Tuesday, July 26, 2011

Joseph Wood Krutch: Baja California

Joseph Wood Krutch's Baja California and the Geography of Hope is a very unusual book, in that it's hard to explain just what it is. It's a Sierra Club Publication (copyright 1969), and my copy is a large format paperback book. It's getting rather decrepit, so one of these days I'm going to search for a hard back copy.

It has text by Krutch, some of which comes from other works by him, photos by Eliot Porter, and lines of poetry by Octavio Paz, translated by Muriel Rukeyser. The color photographs are taken in Baja California. I don't know if Paz's poetry is specifically about Baja, but they do seem to be about a desert landscape, so they are appropriate. I'm doing a search now for the book from which Paz's poetry was taken to see if I can learn more. Krutch's text varies: some of the commentaries are about Baja while some seem more to be inspired by Baja than specifically about Baja California.
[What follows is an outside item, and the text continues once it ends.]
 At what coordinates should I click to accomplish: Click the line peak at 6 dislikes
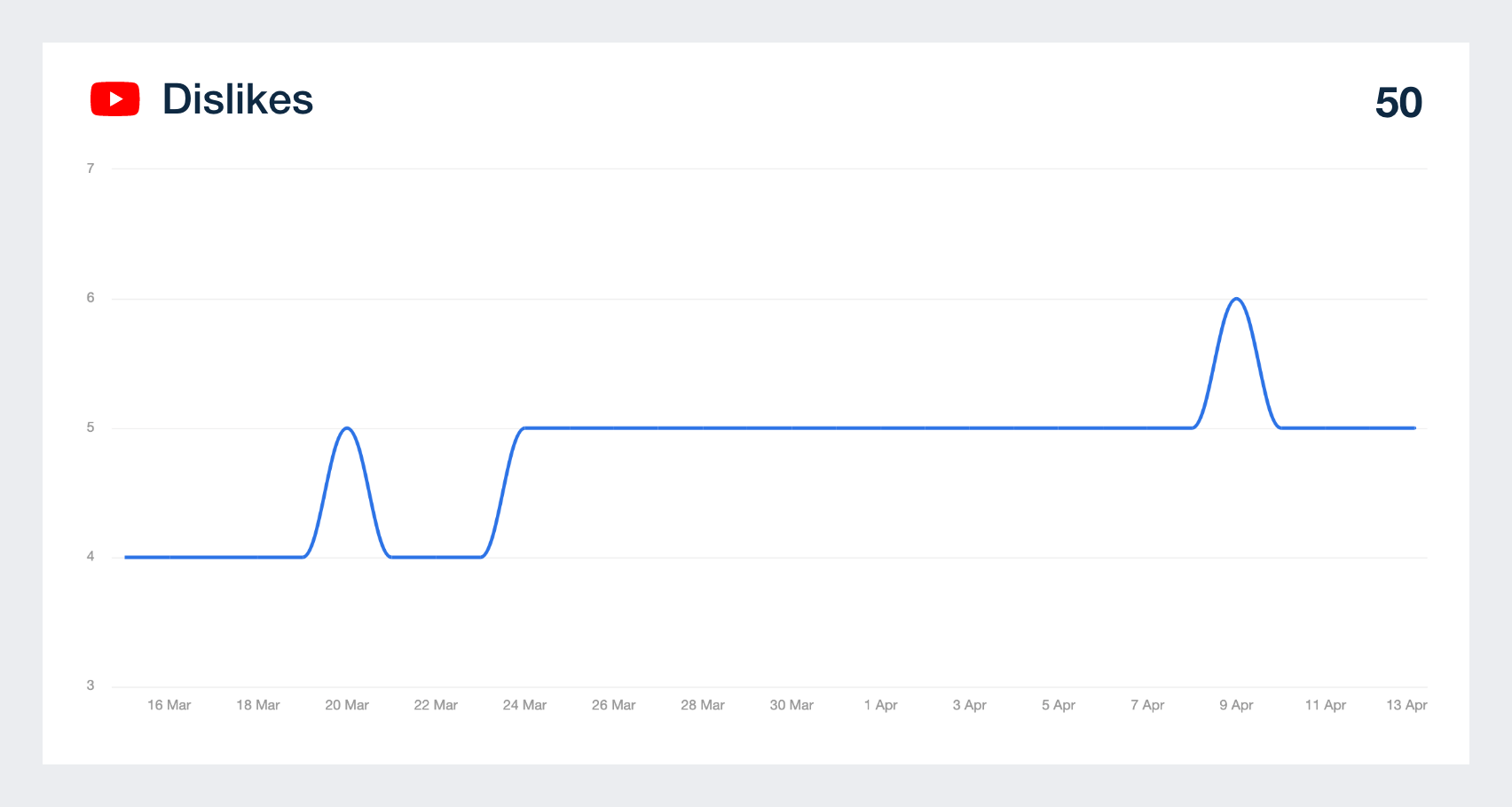1236,299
I am going to make several posts about the book over the next few weeks. Rather than attempting to tell you about the book, I'm going to let Krutch speak for himself. He does a far better job than I ever could. Baja California and the Geography of Hope is part travelogue, part philosophical musings, part societal commentary, and part . . .?
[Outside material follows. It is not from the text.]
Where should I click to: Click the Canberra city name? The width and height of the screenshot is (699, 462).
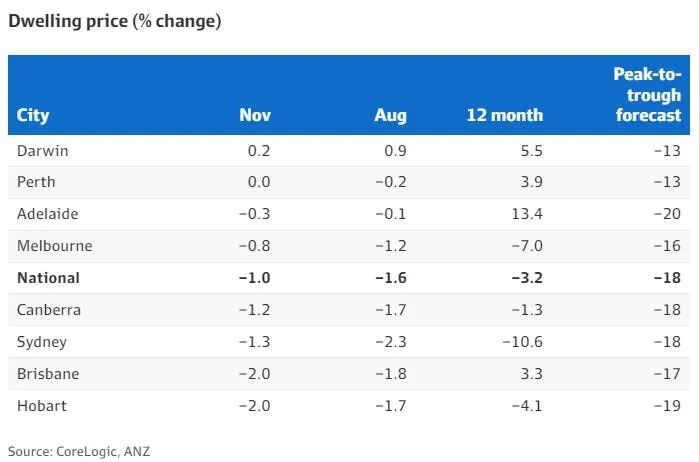tap(49, 310)
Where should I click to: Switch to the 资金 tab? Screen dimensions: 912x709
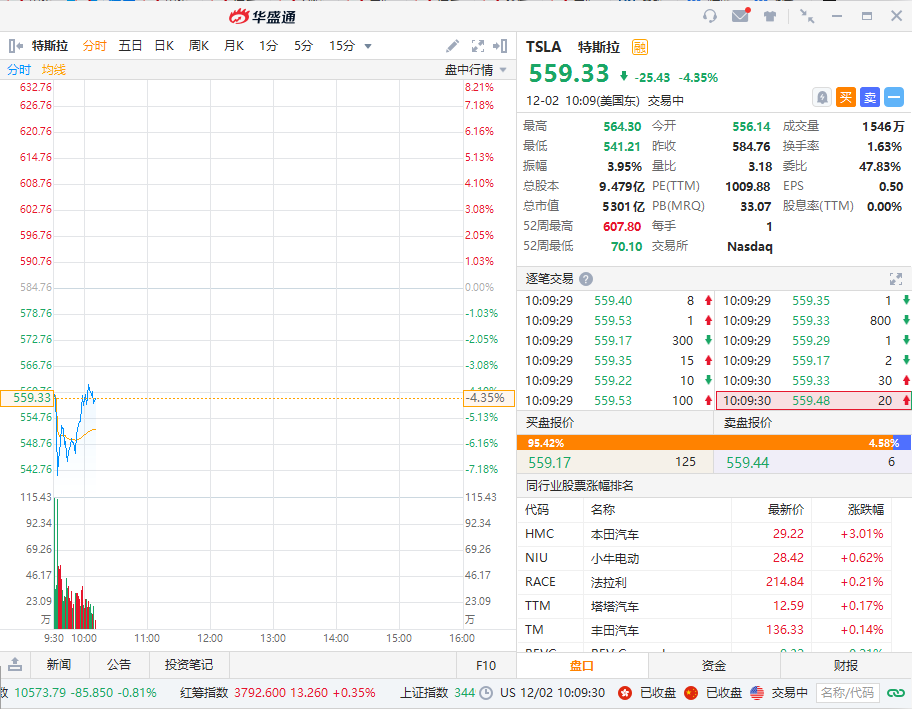coord(714,666)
"I can understand how an astronomer may conclude that God is a mathematician. The planets seem to know where they are going and what they are about. Theirs is a formal, unvarying dance which moves in accord with an abstract scheme of delightful regularity; and the mathematical physicist seems to have discovered that the microcosm is, despite the disturbing presence of certain principles suggesting indeterminacy, a good deal like its big brother the system of heavenly bodies. But the world of living things exhibits no such co-operation of part with part, no such subordination of the unit to the whole. The God who planned the well-working machines which function as atom and solar system seems to have had no part in arranging the curiously inefficient society of plants and animals in which everything works against everything else; and the struggle between, let us say, the mouse which would continue its species and the owl which would feed its young goes on inconclusively millennium after millennium."

-- Joseph Wood Krutch --



Los huesos son relampagos
en la noche del cuerpo.
Oh mundo, todo es noche
y la vida es relampago.

Our bones are lightning
in the night of the flesh.
O world, all is night,
life is the lightning.

-- Octavio Paz --


There is much talk today about disturbing the balance of nature or the web of nature or ecological networks, while others use system theory when they talk about the environment. Are these really out there in the environment, in nature, or are these abstract constructs applied by us? I wonder if we lose anything by using these models.